=== Dokumen Sumber ===

Jumat, 13 Mei 2016

Materi 2 Pembinaan Hukum bagi ASN Kementerian Agama Provinsi Sumatera Barat

PERLINDUNGAN DAN UPAYA BANTUAN HUKUM BAGI APARATUR KEMENAG DALAM MENJALANKAN TUGAS
OLEH :
BOIZIARDI AS, S.H, M.H.
(ADVOKADDI Kota Padang)
PENDAHULUAN
       Bantuan hukum dan hak asasi manusia merupakan elemen yang sangat prinsipil dalam suatu negara yang berdasarkan hukum (rechtstaat) tanpa harus melihat dan membedakan latar belakangnya.
       Konsekuensi dari adanya hal tersebut maka setiap orang memiliki hak untuk dapat diperlakukan secara sama di hadapan hukum (equality before the law).
       Adanya prinsip hukum yang berdaulat (supremacy of law) dan adanya jaminan terhadap setiap orang yang diduga bersalah untuk mendapatkan proses peradilan yang adil (fair trial) merupakan syarat yang harus dijamin secara absolut dalam negara hukum.
       Tujuan nasional Negara Kesatuan Republik Indonesia sebagaimana dalam pembukaan UUD 1945 alinea ke IV yang berbunyi “melindungi segenap bangsa Indonesia dan seluruh tumpah darah Indonesia...”. Penjabaran tujuan nasional tersebut dalam batang tubuh UUD 1945 sebagaimana diatur dalam pasal-pasal berikut ini :
       Pasal 1 ayat  (3) yang menyebutkan bahwa “Negara Indonesia adalah negara hukum”.
       Pasal 27 Ayat (1)  yang menyebutkan bahwa :“Segala warga negara bersamaan kedudukannya di dalam hukum dan pemerintahan dan wajib menjunjung hukum dan pemerintahan itu dengan tidak ada kecualinya”.

===

§ Tugas yang Diminta:
a) Rangkum materi tentang bantuan hukum bagi aparatur Kemenag dalam dua kalimat.
b) Tolong tuliskan lanjutan materi tentang bantuan hukum bagi aparatur Kemenag, dimulai tepat setelah kalimat terakhirnya.
Data yang menyusul tidak berperan dalam hal ini.

=== Data yang Diberikan ===

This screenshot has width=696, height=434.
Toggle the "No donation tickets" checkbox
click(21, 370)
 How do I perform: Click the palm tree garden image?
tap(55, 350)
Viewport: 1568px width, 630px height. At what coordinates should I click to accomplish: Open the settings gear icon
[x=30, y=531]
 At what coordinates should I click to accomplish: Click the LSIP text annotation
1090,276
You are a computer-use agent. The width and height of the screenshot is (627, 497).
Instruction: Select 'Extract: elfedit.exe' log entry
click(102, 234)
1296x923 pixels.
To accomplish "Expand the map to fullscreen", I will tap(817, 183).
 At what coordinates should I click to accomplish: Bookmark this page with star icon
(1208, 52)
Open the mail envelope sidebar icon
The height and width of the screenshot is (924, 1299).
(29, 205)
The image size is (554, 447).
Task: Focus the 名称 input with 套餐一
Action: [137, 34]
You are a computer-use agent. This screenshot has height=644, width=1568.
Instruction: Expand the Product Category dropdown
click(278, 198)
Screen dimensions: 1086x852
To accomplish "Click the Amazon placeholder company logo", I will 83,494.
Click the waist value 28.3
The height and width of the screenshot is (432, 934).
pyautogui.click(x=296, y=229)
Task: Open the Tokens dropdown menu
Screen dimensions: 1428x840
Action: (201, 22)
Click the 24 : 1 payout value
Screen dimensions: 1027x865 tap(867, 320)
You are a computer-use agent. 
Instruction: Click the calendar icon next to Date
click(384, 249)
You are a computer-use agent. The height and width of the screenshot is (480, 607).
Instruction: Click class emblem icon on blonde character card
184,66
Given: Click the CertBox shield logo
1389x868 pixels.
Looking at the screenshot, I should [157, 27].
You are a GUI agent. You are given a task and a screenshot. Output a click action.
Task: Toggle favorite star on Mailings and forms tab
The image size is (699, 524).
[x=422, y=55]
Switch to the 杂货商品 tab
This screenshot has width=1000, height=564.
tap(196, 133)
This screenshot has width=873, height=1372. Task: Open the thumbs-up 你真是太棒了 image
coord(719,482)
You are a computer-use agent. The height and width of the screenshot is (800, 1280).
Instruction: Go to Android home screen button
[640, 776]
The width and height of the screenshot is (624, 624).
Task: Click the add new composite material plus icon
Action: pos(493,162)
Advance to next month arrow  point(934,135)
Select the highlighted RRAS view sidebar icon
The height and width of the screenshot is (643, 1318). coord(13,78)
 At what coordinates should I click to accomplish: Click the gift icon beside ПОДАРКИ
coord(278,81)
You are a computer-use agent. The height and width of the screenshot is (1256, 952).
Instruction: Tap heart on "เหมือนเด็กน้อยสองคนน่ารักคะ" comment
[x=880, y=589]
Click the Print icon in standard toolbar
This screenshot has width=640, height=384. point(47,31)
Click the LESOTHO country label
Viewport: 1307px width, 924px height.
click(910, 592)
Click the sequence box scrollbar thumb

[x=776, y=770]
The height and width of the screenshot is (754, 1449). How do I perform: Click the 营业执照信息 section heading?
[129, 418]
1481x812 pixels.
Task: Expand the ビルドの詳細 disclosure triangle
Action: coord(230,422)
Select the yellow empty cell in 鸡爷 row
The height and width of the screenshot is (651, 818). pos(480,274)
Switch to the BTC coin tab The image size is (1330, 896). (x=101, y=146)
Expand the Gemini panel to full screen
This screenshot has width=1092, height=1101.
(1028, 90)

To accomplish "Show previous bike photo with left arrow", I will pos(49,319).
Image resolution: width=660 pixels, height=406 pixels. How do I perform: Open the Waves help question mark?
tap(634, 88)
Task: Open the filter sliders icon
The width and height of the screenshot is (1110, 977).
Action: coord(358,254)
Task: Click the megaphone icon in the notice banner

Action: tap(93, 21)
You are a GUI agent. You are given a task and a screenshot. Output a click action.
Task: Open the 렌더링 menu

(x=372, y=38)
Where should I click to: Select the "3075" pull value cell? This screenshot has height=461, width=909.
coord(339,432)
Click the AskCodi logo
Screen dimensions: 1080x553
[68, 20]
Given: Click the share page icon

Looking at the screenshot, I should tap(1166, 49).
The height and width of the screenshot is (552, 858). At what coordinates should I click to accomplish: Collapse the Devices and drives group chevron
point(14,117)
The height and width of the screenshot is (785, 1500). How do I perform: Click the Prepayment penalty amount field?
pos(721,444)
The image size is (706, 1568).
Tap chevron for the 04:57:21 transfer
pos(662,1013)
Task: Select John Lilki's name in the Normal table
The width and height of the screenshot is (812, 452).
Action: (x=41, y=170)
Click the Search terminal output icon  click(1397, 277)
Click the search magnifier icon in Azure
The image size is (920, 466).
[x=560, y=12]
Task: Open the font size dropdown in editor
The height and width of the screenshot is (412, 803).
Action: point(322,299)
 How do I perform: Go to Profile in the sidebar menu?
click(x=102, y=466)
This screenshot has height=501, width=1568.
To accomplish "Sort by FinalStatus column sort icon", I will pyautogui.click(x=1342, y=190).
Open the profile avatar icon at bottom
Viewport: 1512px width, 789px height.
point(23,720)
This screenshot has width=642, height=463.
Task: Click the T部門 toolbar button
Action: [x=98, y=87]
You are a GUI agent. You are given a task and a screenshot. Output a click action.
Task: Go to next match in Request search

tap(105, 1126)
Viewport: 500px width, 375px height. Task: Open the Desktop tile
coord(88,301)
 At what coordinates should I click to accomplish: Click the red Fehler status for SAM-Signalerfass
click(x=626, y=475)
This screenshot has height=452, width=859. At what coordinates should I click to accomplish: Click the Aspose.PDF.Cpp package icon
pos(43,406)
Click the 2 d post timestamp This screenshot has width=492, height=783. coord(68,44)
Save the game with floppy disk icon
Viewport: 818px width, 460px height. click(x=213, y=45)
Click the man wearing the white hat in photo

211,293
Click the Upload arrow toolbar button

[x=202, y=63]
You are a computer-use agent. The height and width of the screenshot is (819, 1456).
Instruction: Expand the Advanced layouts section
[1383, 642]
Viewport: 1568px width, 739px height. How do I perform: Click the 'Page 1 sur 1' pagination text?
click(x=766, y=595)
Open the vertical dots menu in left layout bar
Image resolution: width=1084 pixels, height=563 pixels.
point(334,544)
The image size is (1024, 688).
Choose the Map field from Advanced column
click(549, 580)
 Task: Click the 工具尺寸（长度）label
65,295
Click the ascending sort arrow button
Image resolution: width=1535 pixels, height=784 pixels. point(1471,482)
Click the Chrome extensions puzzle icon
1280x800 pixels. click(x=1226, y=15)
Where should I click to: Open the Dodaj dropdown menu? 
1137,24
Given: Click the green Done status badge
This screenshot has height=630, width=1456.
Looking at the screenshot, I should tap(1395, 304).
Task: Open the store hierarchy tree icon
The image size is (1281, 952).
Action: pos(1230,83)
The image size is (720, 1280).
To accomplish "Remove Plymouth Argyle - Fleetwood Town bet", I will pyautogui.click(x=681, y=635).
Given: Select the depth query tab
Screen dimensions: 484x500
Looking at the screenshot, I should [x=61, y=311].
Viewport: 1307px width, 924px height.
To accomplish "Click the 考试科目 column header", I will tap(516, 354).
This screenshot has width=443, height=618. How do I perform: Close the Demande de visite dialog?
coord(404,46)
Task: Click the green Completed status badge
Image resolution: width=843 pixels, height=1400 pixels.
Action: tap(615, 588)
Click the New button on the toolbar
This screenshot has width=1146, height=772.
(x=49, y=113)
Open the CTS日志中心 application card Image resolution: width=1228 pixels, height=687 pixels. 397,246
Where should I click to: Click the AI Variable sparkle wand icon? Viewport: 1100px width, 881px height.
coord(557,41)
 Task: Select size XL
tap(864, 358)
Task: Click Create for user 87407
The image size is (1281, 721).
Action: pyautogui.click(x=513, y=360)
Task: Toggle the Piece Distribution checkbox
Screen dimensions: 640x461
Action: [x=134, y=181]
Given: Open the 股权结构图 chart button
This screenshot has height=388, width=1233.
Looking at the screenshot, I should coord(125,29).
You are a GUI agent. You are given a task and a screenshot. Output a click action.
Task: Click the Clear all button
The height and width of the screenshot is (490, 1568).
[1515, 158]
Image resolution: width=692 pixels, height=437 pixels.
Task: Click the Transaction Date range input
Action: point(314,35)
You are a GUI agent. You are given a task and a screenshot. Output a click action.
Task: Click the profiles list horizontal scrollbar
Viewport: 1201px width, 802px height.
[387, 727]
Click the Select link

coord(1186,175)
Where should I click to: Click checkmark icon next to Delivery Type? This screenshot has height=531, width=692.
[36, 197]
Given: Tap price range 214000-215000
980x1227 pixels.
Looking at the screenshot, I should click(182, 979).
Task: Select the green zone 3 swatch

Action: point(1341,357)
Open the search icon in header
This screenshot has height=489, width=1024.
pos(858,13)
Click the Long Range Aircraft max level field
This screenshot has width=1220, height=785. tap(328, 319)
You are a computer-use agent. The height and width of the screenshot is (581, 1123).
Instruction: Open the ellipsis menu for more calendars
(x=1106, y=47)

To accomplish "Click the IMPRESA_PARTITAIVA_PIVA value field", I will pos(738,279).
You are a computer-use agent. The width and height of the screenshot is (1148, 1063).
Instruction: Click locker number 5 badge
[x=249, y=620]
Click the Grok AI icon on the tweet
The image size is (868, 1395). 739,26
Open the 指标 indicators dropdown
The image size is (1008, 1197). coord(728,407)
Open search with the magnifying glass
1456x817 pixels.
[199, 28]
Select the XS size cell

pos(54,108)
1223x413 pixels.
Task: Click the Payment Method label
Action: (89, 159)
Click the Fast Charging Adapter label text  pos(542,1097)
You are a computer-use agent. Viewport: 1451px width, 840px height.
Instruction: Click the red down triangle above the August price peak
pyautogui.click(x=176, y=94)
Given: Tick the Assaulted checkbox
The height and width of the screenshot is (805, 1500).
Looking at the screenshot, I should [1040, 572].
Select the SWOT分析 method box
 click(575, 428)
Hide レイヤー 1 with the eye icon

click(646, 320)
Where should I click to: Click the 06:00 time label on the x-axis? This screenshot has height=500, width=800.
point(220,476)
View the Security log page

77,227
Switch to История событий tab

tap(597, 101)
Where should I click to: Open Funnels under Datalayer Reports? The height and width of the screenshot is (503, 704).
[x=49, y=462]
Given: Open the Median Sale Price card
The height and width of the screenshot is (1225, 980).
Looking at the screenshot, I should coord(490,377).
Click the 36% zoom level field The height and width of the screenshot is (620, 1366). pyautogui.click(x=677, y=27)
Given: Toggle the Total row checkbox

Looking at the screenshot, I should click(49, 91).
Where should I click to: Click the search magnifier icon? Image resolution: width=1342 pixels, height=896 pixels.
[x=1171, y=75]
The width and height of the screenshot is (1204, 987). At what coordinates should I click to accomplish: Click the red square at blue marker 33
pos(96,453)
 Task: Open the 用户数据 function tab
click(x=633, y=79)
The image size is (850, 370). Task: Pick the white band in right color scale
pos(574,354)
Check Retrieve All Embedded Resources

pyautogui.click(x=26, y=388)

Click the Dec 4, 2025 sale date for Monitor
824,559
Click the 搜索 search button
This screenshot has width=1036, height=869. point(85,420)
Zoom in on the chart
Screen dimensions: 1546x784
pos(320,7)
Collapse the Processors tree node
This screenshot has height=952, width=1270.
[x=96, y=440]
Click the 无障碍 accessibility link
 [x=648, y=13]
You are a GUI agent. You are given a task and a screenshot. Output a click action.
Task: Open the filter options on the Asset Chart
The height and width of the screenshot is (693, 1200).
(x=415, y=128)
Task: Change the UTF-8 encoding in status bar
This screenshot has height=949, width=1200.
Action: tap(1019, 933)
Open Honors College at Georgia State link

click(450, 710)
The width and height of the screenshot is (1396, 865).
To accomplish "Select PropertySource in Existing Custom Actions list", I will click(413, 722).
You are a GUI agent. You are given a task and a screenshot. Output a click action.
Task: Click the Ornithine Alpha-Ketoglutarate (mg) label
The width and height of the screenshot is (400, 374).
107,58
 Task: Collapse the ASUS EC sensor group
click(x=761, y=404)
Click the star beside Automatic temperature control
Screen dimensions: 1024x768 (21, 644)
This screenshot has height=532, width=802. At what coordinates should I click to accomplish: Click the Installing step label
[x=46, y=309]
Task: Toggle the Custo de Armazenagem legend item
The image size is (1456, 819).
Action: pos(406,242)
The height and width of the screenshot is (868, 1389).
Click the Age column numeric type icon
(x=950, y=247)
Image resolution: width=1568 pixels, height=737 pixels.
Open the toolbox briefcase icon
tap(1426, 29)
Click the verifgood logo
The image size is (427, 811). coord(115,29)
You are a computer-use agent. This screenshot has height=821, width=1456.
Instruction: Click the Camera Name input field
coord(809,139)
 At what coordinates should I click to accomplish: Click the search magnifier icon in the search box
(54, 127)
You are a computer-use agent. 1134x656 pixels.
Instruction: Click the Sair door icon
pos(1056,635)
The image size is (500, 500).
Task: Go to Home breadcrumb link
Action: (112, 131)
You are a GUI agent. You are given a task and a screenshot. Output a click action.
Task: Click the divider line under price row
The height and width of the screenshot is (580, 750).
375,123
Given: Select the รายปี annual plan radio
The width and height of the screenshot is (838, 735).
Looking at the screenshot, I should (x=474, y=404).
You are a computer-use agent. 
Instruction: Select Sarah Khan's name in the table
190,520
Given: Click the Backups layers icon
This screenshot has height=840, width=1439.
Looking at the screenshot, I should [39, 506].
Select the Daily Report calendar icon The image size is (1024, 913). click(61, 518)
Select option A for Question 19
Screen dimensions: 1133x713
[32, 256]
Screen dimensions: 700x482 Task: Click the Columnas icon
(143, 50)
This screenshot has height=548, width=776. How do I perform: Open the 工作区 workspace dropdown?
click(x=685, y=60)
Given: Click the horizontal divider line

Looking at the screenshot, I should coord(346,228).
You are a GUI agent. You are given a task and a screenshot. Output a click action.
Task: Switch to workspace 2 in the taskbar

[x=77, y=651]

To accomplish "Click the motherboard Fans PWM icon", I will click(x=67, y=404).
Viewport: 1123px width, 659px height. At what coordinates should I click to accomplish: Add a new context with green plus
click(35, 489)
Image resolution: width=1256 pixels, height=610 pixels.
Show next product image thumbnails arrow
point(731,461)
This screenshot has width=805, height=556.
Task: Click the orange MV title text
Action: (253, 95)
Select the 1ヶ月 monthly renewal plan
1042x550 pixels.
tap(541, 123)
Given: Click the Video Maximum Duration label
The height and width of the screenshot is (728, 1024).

===

§ Jawaban:
a) Bantuan hukum dan hak asasi manusia merupakan elemen yang sangat prinsipil dalam negara hukum, sehingga setiap orang berhak diperlakukan sama di hadapan hukum, sementara supremasi hukum dan jaminan peradilan yang adil harus dijamin secara absolut. Tujuan nasional dalam alinea IV Pembukaan UUD 1945 dijabarkan dalam batang tubuhnya, antara lain Pasal 1 ayat (3) yang menyatakan bahwa Indonesia adalah negara hukum dan Pasal 27 ayat (1) tentang kesamaan kedudukan semua warga negara di dalam hukum dan pemerintahan.

b)
       Pasal 28 D Ayat (1) Undang-Undang Dasar 1945 yang menyebutkan bahwa:“Setiap orang berhak atas pengakuan, jaminan, perlindungan dan kepastian hukum yang adil serta perlakuan yang sama dihadapan hukum”. 
       Pasal 28 H ayat (2) Undang-Undang Dasar 1945 yang menyebutkan bahwa: “Setiap orang berhak mendapat kemudahan dan perlakuan khusus untuk memperoleh kesempatan dan manfaat yang sama guna mencapai persamaan dan keadilan”.
       Pasal 27 dan 28 Undang-Undang Dasar 1945 tersebut di atas dapat diartikan bahwa setiap orang/individu sebagai warga negara tanpa membedakan latar belakangnya berhak memperoleh keadilan melalui mekanisme yang adil dan akuntabel (bertanggung jawab) melalui lembaga peradilan (keadilan untuk semua/justice for all).
       Atau dengan kata lain setiap orang berhak untuk memperoleh pendampingan dan bantuan hukum ketika berhadapan dengan proses hukum baik diluar proses pengadilan (non litigasi) maupun didalam proses pengadilan (litigasi).
       Berdasarkan data yang dirilis Indonesia Corruption Watch (ICW), tanggal 17 Agustus 2014. (Kompas.com 18 Agustus 2014)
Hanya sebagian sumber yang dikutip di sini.